Much of this is down to the party system itself, which has surely run its day. In fact, in these times of diversity, ideological turbulence and profoundly personal politics, the very idea for most people of handing over their vote for five years to a vague organisation that will only represent a fragment of their views and concerns now seems utterly absurd. Such is the profound way in which society has changed – democracy, once the central pillar of the free world, has degenerated into synonym for self-interest, personal gain and a highly marginalised and divided society.

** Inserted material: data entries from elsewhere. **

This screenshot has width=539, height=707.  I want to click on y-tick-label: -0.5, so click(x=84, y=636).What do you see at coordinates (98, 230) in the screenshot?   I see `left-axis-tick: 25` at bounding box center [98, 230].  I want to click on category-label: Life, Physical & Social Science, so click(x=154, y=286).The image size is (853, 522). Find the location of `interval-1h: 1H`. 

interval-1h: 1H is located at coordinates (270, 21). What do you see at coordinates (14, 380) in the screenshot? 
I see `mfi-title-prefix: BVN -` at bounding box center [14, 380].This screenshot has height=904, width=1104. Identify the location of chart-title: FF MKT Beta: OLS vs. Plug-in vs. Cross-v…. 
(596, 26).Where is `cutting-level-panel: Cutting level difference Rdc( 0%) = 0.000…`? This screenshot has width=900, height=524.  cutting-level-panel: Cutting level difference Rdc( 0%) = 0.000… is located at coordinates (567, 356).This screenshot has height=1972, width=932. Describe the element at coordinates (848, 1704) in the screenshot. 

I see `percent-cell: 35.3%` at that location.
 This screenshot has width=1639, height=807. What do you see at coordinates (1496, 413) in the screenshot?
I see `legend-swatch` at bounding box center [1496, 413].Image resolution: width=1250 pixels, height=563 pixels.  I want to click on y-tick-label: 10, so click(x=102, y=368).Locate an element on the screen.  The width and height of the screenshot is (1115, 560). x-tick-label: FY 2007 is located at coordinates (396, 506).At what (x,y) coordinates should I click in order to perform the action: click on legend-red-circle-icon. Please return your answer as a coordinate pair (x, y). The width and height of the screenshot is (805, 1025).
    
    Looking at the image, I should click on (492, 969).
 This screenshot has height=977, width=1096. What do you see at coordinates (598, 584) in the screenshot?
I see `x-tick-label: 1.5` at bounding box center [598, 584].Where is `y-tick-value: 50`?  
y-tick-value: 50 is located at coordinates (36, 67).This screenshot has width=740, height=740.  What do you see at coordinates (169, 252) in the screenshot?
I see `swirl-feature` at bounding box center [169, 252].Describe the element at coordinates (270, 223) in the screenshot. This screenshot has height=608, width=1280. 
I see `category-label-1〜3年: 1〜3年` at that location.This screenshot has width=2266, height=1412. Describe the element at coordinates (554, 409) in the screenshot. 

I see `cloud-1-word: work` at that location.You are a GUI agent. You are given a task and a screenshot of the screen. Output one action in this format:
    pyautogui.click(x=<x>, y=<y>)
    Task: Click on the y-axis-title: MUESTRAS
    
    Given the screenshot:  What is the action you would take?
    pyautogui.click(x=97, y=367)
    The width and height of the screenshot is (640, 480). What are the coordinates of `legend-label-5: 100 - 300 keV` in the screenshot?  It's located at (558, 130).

For Catholics this is no easy place to be, though our faith seems to mandate that we have to participate in this desperately flawed and unrepresentative process of handing over our liberties to political parties every five years, none of whom come close to representing anything like a majority of Catholic concerns.

Over the coming week’s we’re going to be bombarded with voting advice from all areas within the Church, some of it very generalised and familiar, some of it actually very useful in terms of helping us to decide where to place our vote. We all know the generalities, but it hardly seems influential to place these before candidates – after all, isn’t every one going to pledge to reduce poverty, greenhouse gases, social exclusion and improve the Health Service? And even when we can present specific demands for change, all your local representative can do is to nod politely and remind you that you’re voting for a party not a person, and whomever gets in it’s the policies of the winning party that will prevail.

For we Catholics here in the UK this is a huge challenge, as there really is nothing in the main political parties’ constitutions that expresses any great empathy for our moral and societal concerns. Indeed it’s become a sad irony that the very parties that used to provide some refuge for Catholics – for instance Labour and Sinn Fein – have because of their left-leaning liberal and relativist nature become the most antipothetic to Catholic concerns.

If one looks at the kind of advice that’s been distributed over the past half century or so on Catholics and voting, the general subscript has been that Catholics must examine all the political candidates and options presented to them, and essentially cast their vote for the least worst candidate/party.

Given that the Church has presented us with a profoundly moral obligation to vote, it seems rather contradictory to me that it should content itself with such an outcome. I’m really not sure how you’d balance – for instance – a candidate who was pro-euthanasia but was also profoundly committed to reducing local poverty and homelessness. There’s a strong argument to say that as Catholics we shouldn’t even be asked to make such profoundly difficult moral choices, and that in the event that all candidates have profound theological deficiencies, our only recourse ought be to record for ‘none of the above’.

Until quite recently the process of Catholic voting was far less fraught, as the UK had a default faith foundation, and therefore moral and societal difference were largely a matter of degrees and nuances. It was therefore far easier to get past a candidate’s vagaries in favour of an overall acceptance that they were functioning for the broadly common good. Sadly it has become a sign of the deeply troubled times that we live in that the very definition of ‘the common good’ has become divisive, and the very presence of a faith dimension in the public narrative has become enanthema to many who would seek to govern us.

In such circumstance – and until there are some much-needed fundamental changes in the way that we conduct politics – it does look like the best we can do is to state our concerns and hope that some good comes of it somewhere. Then, wherever we eventually place our vote and whomever get in, we’ll be able to say that at least we made our case for a better and more caring society.